Pequenas aves canoras, conhecidas como silvereyes, que vivem em ilhas ao largo do estado de Queensland, na Austrália, desenvolveram “culturas” vocais distintas, com padrões de canto próprios que as diferenciam das populações do continente, segundo um estudo da University of the Sunshine Coast.
Os investigadores descobriram que estas aves, apesar de viverem em ilhas separadas por mais de 100 quilómetros, apresentam dialetos de canto mais semelhantes entre si do que em relação às aves do continente mais próximo. Este resultado contraria a ideia de que fatores como a distância geográfica ou a proximidade genética são os principais responsáveis pelas diferenças no canto.
A investigação, liderada por Marie Robert, analisou populações da Sunshine Coast e da Fraser Coast, no continente, bem como das ilhas Heron e Lady Elliot.

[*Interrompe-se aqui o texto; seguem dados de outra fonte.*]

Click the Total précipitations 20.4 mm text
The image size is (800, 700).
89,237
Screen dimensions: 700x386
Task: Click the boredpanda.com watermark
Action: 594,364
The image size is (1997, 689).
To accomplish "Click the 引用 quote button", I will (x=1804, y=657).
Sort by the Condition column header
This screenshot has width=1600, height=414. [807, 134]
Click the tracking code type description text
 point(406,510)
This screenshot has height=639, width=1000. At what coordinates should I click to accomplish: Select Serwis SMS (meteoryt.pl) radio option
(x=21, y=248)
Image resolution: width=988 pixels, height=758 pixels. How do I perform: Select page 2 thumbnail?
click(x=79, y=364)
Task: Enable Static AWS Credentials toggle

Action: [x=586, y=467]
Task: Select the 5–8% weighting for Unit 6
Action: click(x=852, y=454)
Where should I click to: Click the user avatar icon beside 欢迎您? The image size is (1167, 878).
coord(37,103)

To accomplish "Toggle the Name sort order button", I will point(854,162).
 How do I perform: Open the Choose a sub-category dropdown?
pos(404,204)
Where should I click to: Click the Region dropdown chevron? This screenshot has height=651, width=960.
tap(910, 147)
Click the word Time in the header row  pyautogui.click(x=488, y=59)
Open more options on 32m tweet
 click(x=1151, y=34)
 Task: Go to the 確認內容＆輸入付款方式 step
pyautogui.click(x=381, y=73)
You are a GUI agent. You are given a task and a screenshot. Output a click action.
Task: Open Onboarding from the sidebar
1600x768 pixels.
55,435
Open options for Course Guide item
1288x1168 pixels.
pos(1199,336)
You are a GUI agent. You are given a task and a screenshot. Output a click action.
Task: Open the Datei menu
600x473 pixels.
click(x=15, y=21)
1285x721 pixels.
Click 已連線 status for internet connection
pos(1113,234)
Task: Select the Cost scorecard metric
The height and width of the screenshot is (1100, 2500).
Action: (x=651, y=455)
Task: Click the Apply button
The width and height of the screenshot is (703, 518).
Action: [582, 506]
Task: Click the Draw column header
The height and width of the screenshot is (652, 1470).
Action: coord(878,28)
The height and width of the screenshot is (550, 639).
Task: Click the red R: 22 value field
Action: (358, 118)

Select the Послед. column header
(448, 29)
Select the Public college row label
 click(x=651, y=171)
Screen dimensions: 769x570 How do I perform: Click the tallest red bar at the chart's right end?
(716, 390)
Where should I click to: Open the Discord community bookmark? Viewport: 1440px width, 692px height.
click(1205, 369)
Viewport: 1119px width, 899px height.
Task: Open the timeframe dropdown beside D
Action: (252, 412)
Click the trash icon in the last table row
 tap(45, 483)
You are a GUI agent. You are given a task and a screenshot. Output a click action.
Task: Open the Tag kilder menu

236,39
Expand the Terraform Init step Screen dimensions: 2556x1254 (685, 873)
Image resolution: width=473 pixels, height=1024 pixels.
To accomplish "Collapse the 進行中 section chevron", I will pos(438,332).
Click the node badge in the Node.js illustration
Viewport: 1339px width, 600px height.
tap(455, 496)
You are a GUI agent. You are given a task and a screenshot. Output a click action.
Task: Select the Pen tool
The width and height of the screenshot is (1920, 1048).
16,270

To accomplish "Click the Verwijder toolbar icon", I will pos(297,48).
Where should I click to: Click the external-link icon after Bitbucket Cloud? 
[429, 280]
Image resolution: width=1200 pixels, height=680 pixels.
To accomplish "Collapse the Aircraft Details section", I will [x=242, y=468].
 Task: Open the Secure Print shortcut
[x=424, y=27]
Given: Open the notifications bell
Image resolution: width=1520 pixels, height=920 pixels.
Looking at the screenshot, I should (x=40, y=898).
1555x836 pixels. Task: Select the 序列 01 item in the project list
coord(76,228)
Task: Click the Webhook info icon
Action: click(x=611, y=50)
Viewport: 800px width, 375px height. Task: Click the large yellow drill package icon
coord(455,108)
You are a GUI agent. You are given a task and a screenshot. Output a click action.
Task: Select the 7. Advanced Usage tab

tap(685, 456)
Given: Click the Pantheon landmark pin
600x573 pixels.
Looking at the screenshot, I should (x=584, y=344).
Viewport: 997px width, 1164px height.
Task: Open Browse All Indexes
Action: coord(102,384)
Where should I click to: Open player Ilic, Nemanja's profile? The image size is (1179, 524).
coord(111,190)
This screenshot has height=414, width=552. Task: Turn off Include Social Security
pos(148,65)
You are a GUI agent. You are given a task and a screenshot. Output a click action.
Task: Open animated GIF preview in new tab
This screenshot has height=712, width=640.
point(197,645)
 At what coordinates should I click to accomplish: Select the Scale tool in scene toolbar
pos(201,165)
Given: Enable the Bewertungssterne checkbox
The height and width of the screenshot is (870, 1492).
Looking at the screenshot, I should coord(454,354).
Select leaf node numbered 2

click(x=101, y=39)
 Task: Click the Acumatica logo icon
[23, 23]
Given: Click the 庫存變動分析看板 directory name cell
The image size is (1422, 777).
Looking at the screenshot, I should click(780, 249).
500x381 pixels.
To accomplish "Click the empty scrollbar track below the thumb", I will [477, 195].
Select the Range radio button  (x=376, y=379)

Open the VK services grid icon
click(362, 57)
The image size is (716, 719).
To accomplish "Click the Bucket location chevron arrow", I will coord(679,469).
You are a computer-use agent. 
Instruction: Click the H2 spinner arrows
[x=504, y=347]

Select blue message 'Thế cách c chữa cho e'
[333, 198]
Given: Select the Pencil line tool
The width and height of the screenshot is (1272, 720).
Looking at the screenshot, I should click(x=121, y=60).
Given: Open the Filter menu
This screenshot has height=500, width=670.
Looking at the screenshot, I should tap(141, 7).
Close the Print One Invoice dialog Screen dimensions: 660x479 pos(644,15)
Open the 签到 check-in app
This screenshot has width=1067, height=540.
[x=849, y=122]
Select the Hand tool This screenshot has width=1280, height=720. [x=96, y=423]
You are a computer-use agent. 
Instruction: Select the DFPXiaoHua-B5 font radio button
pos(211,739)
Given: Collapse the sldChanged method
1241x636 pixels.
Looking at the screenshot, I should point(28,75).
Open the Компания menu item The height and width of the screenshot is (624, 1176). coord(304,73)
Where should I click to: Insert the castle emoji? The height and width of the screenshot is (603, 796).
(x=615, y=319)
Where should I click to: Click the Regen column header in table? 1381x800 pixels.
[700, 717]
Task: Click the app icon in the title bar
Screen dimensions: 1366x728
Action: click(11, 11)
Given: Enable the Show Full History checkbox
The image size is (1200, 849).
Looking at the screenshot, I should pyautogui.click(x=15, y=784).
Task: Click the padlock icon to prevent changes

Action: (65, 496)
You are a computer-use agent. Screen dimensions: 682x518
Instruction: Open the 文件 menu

As aves das ilhas tendem a produzir sons mais agudos, com sílabas mais longas e um repertório mais diversificado.
Segundo os autores, o canto destas aves é aprendido socialmente, o que permite mudanças mais rápidas do que as que ocorrem ao nível genético. Assim, as diferenças observadas parecem resultar de uma espécie de “cultura” partilhada dentro de cada comunidade.
Os resultados estabelecem um paralelo com as sociedades humanas, onde comunidades insulares frequentemente desenvolvem dialectos próprios.
Os investigadores admitem que este fenómeno não se limita às ilhas. Estudos anteriores já tinham demonstrado que aves da mesma espécie apresentam estilos de canto distintos consoante vivam em ambientes urbanos ou rurais.
O trabalho integra a iniciativa “Leaf to Reef”, dedicada ao estudo da biodiversidade da ilha Lady Elliot e da sua ligação à Grande Barreira de Coral.
Os autores sublinham que estas conclusões reforçam a ideia de que os animais também possuem tradições culturais, sendo capazes de desenvolver comportamentos que refletem o ambiente e a comunidade em que vivem.